RNA-Based Molecular Biomarkers
Preexisting immunity was also assessed by transcriptomic signatures that also had been shown to have potential utility within the PURE-01 and ABACUS studies. However, neither the baseline IFN-γ, tumor inflammation, nor CD8+ T-cell effector (tGE8) signatures were associated with a complete response, in contrast to the observations from the ABACUS trial. Notably, the use of different immunotherapy drugs, differences in patient populations, and a lack of standardized biomarker platforms may contribute to these inconsistencies. Notably, a TGF-β gene expression signature was found to be associated with nonresponse to ipilimumab/nivolumab, which aligned with the proposed mechanism of resistance in the ABACUS study, where TGF-β-mediated T-cell inhibition was suggested to drive the immune excluded phenotype, which is resistant to atezolizumab [19]. Finally, hierarchical clustering analyses of differentially expressed genes between responders and nonresponders revealed an upregulation for the expression of B-cell-related genes in patients with tumors that did not respond. Of note, expression of these “B-cell genes” positively correlated with B-cell counts on immunofluorescence, confirming the results of the differential gene expression analyses.

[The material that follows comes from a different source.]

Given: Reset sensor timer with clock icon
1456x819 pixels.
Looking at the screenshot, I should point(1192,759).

DNA-Based Molecular Biomarkers
Despite the small sample size of the NABUCCO trial, tumors achieving complete pathologic response had slightly higher levels of TMB on pretreatment tissue specimen, but this was not a significant difference (p = 0.056). Further analysis of mutations in a set of DDR genes revealed alterations in these genes were more frequently observed for responding tumors. As was observed for the PURE-01 trial, TMB and DDR gene alterations seem to represent promising biomarkers, based on these initial reports. However, thresholds for “high” TMB and DDR are not yet standardized. Importantly, these initial findings warrant further evaluation within an additional representative cohort, should any clinical utility be confirmed.

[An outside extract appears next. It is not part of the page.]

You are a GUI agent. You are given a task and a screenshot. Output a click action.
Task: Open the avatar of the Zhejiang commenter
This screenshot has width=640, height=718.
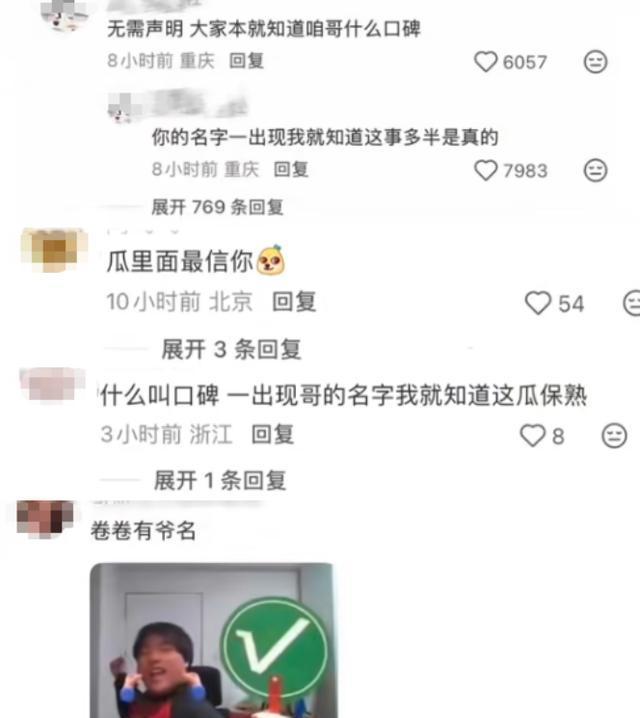[52, 384]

Integrating Biomarkers to Refine the Molecular Diagnosis in the NAMBUCCO Study
The NAMBUCCO study investigates the addition of anti-CTLA-4 to PD-1 blockade in the neoadjuvant setting for locoregionally advanced MIBC. Unlike the ABACUS and PURE-01, preexisting immune infiltration was not correlated with response. As this is a feasibility study, an expanded trial will be important in better understanding the underlying biology driving response to this combination therapy.
Neoadjuvant Durvalumab with Tremelimumab (MDACC)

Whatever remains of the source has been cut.